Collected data

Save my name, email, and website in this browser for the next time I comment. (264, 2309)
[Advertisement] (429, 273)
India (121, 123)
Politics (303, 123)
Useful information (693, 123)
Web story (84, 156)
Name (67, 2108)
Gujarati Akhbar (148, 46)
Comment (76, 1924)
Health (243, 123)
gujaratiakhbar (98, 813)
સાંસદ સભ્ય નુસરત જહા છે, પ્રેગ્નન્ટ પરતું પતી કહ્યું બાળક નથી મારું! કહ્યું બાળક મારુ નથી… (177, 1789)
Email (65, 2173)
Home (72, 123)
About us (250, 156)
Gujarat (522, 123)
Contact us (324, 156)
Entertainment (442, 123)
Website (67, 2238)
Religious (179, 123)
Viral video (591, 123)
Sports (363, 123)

### ABOUT THIS TASK
Where the line containing "Useful information (693, 123)" appears, start copying, and go on exactly through the last line of the data.

### EXPECTED ANSWER
Useful information (693, 123)
Web story (84, 156)
Name (67, 2108)
Gujarati Akhbar (148, 46)
Comment (76, 1924)
Health (243, 123)
gujaratiakhbar (98, 813)
સાંસદ સભ્ય નુસરત જહા છે, પ્રેગ્નન્ટ પરતું પતી કહ્યું બાળક નથી મારું! કહ્યું બાળક મારુ નથી… (177, 1789)
Email (65, 2173)
Home (72, 123)
About us (250, 156)
Gujarat (522, 123)
Contact us (324, 156)
Entertainment (442, 123)
Website (67, 2238)
Religious (179, 123)
Viral video (591, 123)
Sports (363, 123)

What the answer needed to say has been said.